Title: Clinical Assistant Professor, School of Social Work

Hometown: Monroe, Wisconsin

Background: I am licensed as a clinical social worker in both Wisconsin and Minnesota.  I have worked primarily in the community with individuals with severe mental illnesses in a model called Assertive Community Treatment (ACT). I have also worked as a social worker in an Emergency Department of a hospital, and my most recent position as been as an Agency Policy Specialist in the Mental Health Division at the Department of Human Services for the State of Minnesota. During those four years, I also was an adjunct lecturer for the University of Minnesota-Twin Cities School of Social Work.

Lynette Studer

Education: Bachelor’s in psychology and social work with a minor in women’s studies; master’s in social work;  Ph.D. in social welfare, all from UW–Madison.

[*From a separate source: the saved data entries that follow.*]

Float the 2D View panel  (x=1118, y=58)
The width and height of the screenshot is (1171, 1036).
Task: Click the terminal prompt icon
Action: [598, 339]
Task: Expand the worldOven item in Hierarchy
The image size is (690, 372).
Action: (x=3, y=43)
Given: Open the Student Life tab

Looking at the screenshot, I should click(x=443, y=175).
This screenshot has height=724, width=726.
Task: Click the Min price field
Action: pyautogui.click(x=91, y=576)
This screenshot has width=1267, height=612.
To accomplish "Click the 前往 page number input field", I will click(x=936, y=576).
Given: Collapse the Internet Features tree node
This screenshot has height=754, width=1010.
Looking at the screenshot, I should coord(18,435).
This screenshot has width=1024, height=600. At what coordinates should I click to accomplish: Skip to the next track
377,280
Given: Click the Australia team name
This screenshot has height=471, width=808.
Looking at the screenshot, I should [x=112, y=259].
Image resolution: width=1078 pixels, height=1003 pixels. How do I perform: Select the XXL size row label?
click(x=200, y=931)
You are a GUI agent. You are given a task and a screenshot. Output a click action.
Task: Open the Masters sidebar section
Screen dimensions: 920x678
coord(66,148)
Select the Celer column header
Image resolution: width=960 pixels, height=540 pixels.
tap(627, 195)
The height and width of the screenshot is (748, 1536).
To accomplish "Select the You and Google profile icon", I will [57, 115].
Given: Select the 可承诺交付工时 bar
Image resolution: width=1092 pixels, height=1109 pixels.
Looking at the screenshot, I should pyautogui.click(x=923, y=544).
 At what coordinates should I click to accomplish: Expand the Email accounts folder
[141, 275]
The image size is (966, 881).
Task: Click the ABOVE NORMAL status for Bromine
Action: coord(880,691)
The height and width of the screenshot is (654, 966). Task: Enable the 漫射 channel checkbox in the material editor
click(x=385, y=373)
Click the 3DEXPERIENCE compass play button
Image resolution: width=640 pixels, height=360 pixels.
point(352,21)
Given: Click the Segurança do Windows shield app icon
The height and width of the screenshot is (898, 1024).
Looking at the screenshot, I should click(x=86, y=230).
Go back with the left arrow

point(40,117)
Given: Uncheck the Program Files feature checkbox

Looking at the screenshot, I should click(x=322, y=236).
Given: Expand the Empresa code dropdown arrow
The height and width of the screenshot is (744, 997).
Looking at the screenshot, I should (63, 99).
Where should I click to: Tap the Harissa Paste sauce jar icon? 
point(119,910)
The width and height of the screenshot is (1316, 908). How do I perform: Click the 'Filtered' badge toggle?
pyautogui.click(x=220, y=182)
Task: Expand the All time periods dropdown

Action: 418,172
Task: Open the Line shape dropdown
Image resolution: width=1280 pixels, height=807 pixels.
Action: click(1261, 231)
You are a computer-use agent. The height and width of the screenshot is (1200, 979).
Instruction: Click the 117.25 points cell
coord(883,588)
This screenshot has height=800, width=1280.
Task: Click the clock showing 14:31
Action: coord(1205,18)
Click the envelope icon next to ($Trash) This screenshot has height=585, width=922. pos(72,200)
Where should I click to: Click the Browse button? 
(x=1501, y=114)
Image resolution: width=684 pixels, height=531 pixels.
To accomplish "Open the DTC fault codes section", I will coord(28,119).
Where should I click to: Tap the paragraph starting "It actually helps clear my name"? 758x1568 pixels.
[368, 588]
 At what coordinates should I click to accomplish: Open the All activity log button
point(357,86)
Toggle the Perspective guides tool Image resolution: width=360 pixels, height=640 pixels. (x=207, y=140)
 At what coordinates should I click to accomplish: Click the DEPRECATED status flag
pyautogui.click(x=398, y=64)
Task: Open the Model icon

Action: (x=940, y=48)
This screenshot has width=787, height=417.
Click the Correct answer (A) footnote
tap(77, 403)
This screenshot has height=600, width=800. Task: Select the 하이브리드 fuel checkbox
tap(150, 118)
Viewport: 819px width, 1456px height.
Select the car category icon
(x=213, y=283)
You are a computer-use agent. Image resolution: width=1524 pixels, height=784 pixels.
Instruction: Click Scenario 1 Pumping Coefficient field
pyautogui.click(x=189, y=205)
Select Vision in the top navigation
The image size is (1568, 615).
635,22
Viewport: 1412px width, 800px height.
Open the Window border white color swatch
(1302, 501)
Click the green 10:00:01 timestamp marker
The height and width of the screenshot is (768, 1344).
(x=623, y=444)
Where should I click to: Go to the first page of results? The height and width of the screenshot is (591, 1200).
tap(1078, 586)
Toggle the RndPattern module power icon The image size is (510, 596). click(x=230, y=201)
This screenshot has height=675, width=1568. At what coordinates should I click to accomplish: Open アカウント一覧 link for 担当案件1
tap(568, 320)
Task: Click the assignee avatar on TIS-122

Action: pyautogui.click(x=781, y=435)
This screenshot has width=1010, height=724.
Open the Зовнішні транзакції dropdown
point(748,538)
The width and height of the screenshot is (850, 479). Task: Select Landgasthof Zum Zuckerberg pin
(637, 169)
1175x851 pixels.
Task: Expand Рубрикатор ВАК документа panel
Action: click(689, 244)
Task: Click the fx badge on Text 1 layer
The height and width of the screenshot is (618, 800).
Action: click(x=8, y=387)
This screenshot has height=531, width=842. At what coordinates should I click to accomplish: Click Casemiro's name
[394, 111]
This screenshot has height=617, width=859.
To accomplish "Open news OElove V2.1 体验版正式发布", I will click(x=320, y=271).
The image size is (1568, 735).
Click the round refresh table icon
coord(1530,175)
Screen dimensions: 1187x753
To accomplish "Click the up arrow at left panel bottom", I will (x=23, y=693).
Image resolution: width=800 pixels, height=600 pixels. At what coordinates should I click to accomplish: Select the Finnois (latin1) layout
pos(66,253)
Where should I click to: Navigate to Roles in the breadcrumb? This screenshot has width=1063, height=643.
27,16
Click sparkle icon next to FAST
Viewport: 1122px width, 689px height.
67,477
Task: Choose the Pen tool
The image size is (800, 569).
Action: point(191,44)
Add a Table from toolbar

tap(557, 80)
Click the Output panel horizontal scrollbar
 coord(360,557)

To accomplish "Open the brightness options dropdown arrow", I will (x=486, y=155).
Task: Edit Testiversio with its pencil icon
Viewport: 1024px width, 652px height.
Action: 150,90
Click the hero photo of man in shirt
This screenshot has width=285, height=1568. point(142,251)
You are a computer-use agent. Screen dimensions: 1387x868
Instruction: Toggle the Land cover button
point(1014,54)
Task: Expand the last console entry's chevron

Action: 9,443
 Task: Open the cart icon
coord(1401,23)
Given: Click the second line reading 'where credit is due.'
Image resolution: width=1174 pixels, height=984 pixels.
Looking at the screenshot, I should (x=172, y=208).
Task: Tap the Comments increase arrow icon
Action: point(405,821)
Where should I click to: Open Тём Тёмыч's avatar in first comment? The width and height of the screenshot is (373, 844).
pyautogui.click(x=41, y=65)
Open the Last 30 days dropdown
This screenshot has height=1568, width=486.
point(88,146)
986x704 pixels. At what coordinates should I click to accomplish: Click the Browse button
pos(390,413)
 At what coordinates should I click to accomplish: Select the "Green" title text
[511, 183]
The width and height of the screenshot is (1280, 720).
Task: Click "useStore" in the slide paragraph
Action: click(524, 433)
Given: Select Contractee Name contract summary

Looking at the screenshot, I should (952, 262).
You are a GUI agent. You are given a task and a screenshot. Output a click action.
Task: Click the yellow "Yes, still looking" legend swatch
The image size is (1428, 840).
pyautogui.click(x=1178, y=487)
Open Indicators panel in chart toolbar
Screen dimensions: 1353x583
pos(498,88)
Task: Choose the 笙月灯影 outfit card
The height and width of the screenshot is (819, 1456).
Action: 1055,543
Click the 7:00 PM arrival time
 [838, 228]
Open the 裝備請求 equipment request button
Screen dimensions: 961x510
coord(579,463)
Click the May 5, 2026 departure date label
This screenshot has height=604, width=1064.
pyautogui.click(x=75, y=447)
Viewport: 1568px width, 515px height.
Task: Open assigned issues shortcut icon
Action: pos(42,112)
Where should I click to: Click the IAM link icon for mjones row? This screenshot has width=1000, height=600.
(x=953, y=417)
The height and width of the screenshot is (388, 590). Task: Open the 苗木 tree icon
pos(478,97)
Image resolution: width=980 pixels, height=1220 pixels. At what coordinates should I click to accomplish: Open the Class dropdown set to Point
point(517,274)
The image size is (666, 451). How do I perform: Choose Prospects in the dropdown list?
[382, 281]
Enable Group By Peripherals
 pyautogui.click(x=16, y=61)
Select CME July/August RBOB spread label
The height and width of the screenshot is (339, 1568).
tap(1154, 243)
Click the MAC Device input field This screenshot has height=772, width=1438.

How did you get into your field of research? My previous clinical work with individuals with severe mental illness in an ACT program spurred my desire and research practice of helping bring evidence-based practices and treatment to the clients more efficiently and with better quality.

What attracted you to UW–Madison? So many things, but I would say the current faculty at the School of Social Work and their emphasis on field internships to complement the classroom experience. I am a firm believer this is the optimal way to teach future social workers.

What was your first visit to campus like? I first came to campus as a student, and I love the energy on campus, especially during a crisp fall day!  But each time I have returned, I seem to find new things to appreciate about UW Madison.

Favorite place on campus? Memorial Union, Ebling Library, Discovery Town Center

Does your work relate to the Wisconsin Idea? Absolutely! I feel the work we do in the School of Social embodies the Wisconsin idea. We focus on how to teach social workers in a way that will influence their practice in the world. Emphasis on social justice issues and identifying and advocating for change with inequality is how we live the Wisconsin idea. Don’t just learn about it, go out and change the world!

What’s something interesting about your area of expertise you can share that will make us sound smarter at parties? People with mental illnesses are some of the most courageous and resilient people you will ever meet. They get a really bad rap.

Hobbies, other interests: Reading, binging on Netflix, Harley rider.